Discussion in 'Referee' started by Ref Flunkie, Nov 20, 2004.

  1. Ref Flunkie

    Ref Flunkie Member

    Oct 3, 2003
    New Hudson, MI
    Ahh yes, that time of year again. Just got back from my recertification class (Grade 8). Same ol' same ol', but here was our agenda.

    1. Law changes
    2. Game report filling out instruction review
    3. Recert test and checking of test
    4. Penalty kicks and kicks from the penalty spot
    5. Cautions and cautionable offenses
    6. Professionalism
    7. Video on mechanics which was cut short due to time

    During that time we got yelled at by the instructor because he saw a bunch of 50-60% scores from the test. He was not happy. Personally, I don't see why they give badges to those that score 50-60%, but hey, I'm not in charge. He also yelled at us (again) about our poor attempts to fill out game reports (which has been an ongoing problem over the yeras). I think I forgot one topic, but I can't remember what it was. As has been my opinion of previous recerts...not a whole lot of value from them. I know they try, but when 80-90% of the people there are under the age of 18, they can't go too detailed when it comes to instruction.
  2. brhsoccer14

    brhsoccer14 New Member

    Nov 18, 2004
    Baton Rouge, LA, USA
    Hey, I'm 16 and take instruction very well... I am hoping to get nominated for Youth referee of the year 2005...
  3. Ref Flunkie

    Ref Flunkie Member

    Oct 3, 2003
    New Hudson, MI
    Thank goodness there are some out there like you....lets just say from my observations of my recert class, there aren't many like you in that group :).
  4. NHRef

    NHRef Member+

    Apr 7, 2004
    Southern NH
    My son and I just got our first gr 8 recert, and I was shocked by the not having to actually pass the test, seems all they want is the money.

    A few questions on the test were also junk.
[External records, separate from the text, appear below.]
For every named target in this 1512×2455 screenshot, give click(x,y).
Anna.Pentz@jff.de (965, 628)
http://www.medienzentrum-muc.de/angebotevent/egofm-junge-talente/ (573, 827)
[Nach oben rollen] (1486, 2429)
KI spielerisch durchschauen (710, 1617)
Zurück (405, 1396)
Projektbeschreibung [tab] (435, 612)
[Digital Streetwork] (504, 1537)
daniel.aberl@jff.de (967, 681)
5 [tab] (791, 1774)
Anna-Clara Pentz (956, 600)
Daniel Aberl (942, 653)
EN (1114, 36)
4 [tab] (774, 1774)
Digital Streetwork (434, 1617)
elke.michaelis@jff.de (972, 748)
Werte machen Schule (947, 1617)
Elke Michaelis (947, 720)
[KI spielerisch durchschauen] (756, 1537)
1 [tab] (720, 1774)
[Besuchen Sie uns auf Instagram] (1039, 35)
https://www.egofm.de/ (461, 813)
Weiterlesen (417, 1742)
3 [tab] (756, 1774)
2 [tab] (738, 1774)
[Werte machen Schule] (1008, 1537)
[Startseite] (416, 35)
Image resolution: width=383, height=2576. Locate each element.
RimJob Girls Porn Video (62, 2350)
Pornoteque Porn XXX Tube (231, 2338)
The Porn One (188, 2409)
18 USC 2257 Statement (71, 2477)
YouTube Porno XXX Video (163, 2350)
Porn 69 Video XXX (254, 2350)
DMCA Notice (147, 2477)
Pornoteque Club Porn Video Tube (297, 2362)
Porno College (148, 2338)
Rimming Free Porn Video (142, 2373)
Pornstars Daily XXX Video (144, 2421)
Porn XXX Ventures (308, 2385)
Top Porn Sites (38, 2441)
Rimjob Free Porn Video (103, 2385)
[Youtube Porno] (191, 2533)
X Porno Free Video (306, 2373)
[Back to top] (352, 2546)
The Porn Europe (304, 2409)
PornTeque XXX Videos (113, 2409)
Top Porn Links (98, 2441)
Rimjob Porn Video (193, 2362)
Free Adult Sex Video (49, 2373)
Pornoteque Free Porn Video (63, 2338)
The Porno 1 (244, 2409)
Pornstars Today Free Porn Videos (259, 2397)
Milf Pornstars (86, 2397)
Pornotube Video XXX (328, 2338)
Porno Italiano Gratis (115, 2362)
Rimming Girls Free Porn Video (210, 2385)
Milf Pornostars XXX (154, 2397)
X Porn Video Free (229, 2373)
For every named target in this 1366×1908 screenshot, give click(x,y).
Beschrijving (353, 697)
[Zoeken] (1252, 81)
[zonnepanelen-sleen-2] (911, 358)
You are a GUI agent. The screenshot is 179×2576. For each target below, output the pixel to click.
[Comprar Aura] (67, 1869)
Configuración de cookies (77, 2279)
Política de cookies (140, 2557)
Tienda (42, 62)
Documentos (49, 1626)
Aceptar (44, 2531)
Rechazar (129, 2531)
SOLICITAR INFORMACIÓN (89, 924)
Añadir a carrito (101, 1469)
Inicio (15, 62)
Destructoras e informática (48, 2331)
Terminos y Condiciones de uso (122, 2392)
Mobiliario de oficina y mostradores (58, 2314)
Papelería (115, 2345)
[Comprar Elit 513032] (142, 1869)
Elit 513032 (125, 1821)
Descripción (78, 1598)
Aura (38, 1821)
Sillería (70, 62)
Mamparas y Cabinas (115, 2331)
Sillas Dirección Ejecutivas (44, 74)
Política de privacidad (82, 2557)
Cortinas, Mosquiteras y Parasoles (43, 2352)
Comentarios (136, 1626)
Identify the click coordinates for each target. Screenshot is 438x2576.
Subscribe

    Overall I was not impressed.

    We covered less than you:

    - new/changed rules, some of them
    - push for game reports on injuries/cards
    - reminder for earings
    - lightning info
    - new shirt over the head stuff

    Nothing on mechanics, no video, we were in and out in under 90 minutes including test/review of test, paper work.
  5. schmuckatelli

    schmuckatelli New Member

    Nov 10, 2000
    They give those guys badges??? :eek: In my part of the country, if you don't make 70%, it's try-try-again, which seems pretty reasonable to me.
  6. chrisrun

    chrisrun Member

    Jan 13, 2004
    Orlando, FL
    Orlando City SC
    Nat'l Team:
    United States
    In Florida, our Grade 8 recert class is scheduled for 5 hours (usually lasts about 4), and you need a 75% to pass. This is our agenda this year:

    Advice to Referee on the Laws of the Game 30 Min
    2004 Memorandum 30 Min
    Law Test - Minimum Score 75% 1 hour
    Flawless Communication 45 Min
    Break 15 Min
    Team Building 30 Min
    Local issues/ Law Test review 30 Min
    Registration of referees 1 hour
  7. Laggard

    Laggard New Member

    May 23, 2001
    Beeswax Noneofyour
    It's 75% here also.
  8. Ref Flunkie

    Ref Flunkie Member

    Oct 3, 2003
    New Hudson, MI
    That sounds like what we did last year (earings and lightning). We did spend WAY too long on shirt over the head. Our class lasted 6 hours!!! 1 hour for lunch too. It was insane. And yes, they pass anyone that basically stays the length of class, which is a shame. It's funny, in the next breath the instructor complains that anything you do poorly as a referee reflects on ALL referees. Then why the heck do you give badges to those that don't know the laws (unless the secretly didn't give them badges, but I doubt it). Honestly, I finished the test in 10 minutes (50 questions) was so simple it was scary. Next year, if they complain about our lack of knowledge again, I'm going to raise my hand and ask why they pass people who score 50%.
  9. ProfZodiac

    ProfZodiac Moderator
    Staff Member

    Jan 17, 2003
    Boston, MA
    New England Revolution
    Nat'l Team:
    United States
    If I remember right, our recert test is called a 'refresher' and it's a series of situational questions. The papers weren't collected, and we went over it shortly after we finished.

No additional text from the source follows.